Source records:
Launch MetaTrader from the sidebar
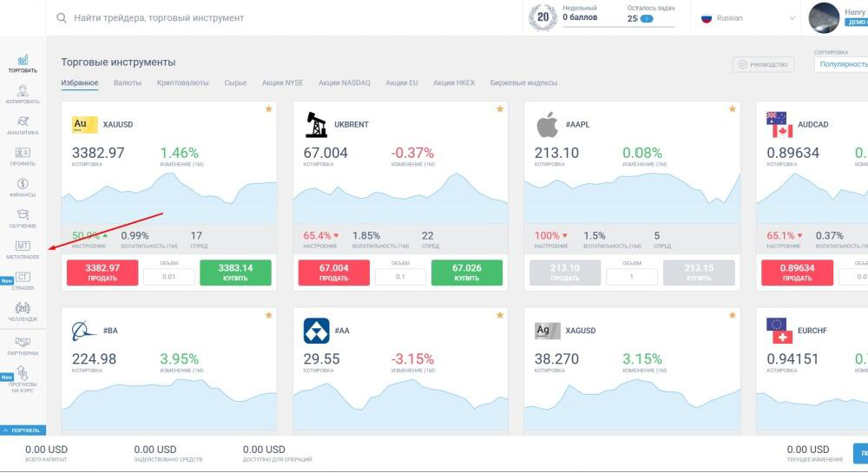The image size is (868, 473). pyautogui.click(x=23, y=250)
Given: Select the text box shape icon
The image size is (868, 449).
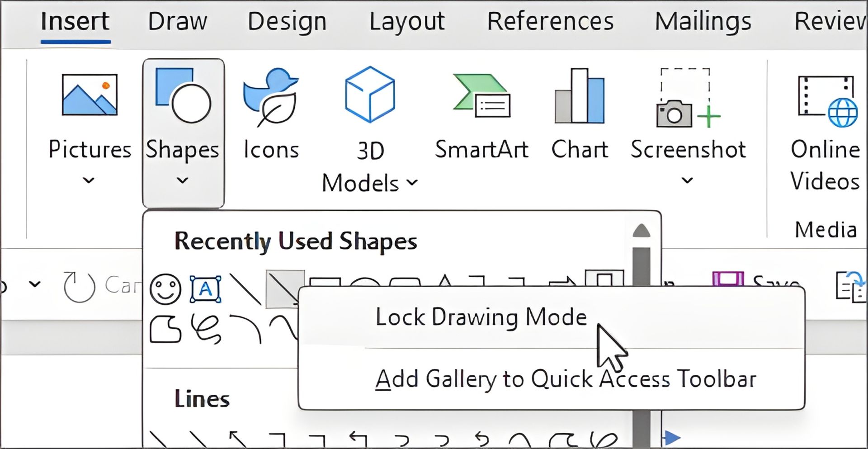Looking at the screenshot, I should click(206, 289).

PROBLEM REQUIREMENTS:
What you produce should repeat the data word for word while omitting all images.

OUTPUT OF THE EXERCISE:
Launch MetaTrader from the sidebar
The image size is (868, 473). pyautogui.click(x=23, y=250)
Given: Select the text box shape icon
The image size is (868, 449).
Looking at the screenshot, I should click(206, 289).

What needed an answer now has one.